#### [Task description]
Reproduce verbatim the lines of the records from the line with "Where should I click to: Click the Bots" to the line with "The height and width of the screenshot is (875, 1661).", including both of those lines.

-- Begin --

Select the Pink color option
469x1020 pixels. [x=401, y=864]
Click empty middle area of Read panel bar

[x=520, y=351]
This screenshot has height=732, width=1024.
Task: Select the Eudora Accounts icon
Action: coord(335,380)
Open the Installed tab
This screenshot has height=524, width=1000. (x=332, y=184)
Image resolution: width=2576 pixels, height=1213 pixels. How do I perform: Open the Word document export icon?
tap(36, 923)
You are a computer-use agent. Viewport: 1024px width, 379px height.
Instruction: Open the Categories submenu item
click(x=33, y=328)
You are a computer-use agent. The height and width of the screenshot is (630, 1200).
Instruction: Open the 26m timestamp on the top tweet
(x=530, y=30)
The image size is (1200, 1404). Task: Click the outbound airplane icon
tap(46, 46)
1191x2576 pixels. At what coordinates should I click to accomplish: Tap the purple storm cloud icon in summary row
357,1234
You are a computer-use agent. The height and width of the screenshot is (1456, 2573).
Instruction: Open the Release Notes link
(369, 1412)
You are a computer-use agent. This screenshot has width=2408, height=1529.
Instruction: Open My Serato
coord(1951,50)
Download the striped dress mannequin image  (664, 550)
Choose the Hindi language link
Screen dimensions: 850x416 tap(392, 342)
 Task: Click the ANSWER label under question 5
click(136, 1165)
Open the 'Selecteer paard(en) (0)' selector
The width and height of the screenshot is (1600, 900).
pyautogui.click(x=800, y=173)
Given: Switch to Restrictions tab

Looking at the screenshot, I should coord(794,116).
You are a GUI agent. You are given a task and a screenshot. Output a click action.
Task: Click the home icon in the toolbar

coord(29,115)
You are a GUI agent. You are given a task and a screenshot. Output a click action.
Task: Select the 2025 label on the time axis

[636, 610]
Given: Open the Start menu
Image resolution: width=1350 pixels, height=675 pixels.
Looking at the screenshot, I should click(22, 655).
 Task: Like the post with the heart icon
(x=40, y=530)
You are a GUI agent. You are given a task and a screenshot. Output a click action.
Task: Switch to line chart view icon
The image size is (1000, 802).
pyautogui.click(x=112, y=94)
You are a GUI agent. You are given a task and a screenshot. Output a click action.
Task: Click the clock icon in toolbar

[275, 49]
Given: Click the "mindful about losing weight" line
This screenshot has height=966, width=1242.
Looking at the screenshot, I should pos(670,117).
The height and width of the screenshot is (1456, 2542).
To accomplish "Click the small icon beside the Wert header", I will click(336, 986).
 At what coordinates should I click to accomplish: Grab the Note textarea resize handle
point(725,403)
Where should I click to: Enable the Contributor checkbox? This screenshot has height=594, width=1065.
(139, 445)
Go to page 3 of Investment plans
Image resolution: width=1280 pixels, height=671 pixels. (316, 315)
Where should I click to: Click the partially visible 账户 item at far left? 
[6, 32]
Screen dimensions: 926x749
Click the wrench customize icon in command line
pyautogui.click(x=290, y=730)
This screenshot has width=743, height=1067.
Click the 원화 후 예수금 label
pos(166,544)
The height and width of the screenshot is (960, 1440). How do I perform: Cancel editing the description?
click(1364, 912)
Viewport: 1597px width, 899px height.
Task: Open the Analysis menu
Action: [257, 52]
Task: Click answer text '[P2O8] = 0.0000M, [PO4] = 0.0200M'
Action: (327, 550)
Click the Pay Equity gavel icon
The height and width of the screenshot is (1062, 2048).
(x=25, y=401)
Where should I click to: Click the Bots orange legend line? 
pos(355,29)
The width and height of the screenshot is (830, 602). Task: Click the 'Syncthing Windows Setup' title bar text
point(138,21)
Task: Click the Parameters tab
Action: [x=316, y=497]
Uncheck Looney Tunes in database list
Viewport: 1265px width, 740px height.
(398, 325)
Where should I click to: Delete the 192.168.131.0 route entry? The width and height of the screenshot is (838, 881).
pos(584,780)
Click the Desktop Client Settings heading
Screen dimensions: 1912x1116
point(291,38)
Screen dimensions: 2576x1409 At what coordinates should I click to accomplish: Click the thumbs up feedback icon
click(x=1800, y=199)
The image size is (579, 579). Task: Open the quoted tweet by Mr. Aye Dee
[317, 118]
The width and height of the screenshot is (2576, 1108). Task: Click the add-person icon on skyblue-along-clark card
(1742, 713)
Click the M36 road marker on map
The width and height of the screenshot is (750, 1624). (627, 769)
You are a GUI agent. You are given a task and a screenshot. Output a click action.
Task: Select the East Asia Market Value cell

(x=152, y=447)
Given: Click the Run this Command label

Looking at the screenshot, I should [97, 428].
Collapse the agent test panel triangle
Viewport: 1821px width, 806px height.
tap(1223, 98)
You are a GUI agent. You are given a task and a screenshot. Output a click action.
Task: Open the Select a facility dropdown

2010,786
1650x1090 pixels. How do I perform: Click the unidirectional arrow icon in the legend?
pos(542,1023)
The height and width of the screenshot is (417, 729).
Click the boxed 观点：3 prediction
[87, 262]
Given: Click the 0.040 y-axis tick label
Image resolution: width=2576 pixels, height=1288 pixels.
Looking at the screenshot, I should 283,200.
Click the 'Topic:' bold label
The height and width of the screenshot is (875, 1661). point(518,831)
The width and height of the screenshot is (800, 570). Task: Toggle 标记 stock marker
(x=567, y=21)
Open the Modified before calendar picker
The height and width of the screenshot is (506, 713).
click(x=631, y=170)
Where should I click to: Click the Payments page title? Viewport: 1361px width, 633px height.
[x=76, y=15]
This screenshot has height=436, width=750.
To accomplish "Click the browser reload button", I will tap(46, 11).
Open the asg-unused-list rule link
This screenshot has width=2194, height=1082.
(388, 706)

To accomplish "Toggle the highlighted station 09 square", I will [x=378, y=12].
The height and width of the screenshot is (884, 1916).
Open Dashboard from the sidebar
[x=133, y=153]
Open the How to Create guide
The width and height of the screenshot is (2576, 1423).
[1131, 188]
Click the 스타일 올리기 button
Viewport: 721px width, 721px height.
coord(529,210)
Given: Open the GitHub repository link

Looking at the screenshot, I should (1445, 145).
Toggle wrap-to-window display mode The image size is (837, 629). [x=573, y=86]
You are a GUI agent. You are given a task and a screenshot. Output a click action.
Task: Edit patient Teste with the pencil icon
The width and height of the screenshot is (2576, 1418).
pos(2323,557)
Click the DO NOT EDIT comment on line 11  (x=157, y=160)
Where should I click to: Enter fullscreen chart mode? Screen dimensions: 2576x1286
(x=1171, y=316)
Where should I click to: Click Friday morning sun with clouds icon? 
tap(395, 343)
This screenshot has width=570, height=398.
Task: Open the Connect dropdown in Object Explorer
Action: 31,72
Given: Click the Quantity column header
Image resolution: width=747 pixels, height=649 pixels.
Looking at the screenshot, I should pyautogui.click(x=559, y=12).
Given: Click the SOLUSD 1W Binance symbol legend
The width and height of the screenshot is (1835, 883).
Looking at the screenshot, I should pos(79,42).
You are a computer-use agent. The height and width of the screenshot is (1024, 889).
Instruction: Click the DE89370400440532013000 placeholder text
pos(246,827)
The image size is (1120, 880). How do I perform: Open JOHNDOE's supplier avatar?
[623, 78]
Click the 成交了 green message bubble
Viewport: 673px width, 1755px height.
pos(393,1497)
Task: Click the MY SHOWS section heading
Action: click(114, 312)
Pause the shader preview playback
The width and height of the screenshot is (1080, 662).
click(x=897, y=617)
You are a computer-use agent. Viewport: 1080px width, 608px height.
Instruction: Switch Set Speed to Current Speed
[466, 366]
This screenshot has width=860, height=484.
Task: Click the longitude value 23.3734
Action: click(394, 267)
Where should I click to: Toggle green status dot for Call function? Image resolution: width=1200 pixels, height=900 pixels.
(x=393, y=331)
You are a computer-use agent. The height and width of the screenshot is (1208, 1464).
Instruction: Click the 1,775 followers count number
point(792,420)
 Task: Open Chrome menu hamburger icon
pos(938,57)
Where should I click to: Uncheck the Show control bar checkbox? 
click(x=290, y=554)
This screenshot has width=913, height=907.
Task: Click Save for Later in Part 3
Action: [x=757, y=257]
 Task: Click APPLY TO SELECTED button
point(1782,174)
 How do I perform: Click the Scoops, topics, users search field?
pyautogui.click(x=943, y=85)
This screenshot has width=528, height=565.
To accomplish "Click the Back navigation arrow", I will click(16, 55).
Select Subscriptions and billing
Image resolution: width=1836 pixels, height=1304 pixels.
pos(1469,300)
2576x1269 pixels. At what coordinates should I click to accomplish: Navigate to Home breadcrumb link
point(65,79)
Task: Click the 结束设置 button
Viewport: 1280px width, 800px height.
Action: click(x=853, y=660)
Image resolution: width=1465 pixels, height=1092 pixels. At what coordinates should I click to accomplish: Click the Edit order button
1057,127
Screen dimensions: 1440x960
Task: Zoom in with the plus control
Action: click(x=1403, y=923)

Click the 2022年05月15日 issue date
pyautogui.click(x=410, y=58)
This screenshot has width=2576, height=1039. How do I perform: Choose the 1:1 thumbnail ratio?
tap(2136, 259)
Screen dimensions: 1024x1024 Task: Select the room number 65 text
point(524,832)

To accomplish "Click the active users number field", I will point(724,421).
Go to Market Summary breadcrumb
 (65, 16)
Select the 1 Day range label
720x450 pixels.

-- End --

#### [Written response]
Where should I click to: Click the Bots orange legend line? 
pos(355,29)
The width and height of the screenshot is (830, 602). Task: Click the 'Syncthing Windows Setup' title bar text
point(138,21)
Task: Click the Parameters tab
Action: [x=316, y=497]
Uncheck Looney Tunes in database list
Viewport: 1265px width, 740px height.
(398, 325)
Where should I click to: Delete the 192.168.131.0 route entry? The width and height of the screenshot is (838, 881).
pos(584,780)
Click the Desktop Client Settings heading
Screen dimensions: 1912x1116
point(291,38)
Screen dimensions: 2576x1409 At what coordinates should I click to accomplish: Click the thumbs up feedback icon
click(x=1800, y=199)
The image size is (579, 579). Task: Open the quoted tweet by Mr. Aye Dee
[317, 118]
The width and height of the screenshot is (2576, 1108). Task: Click the add-person icon on skyblue-along-clark card
(1742, 713)
Click the M36 road marker on map
The width and height of the screenshot is (750, 1624). (627, 769)
You are a GUI agent. You are given a task and a screenshot. Output a click action.
Task: Select the East Asia Market Value cell

(x=152, y=447)
Given: Click the Run this Command label

Looking at the screenshot, I should [97, 428].
Collapse the agent test panel triangle
Viewport: 1821px width, 806px height.
tap(1223, 98)
You are a GUI agent. You are given a task and a screenshot. Output a click action.
Task: Open the Select a facility dropdown

2010,786
1650x1090 pixels. How do I perform: Click the unidirectional arrow icon in the legend?
pos(542,1023)
The height and width of the screenshot is (417, 729).
Click the boxed 观点：3 prediction
[87, 262]
Given: Click the 0.040 y-axis tick label
Image resolution: width=2576 pixels, height=1288 pixels.
Looking at the screenshot, I should 283,200.
Click the 'Topic:' bold label
The height and width of the screenshot is (875, 1661). point(518,831)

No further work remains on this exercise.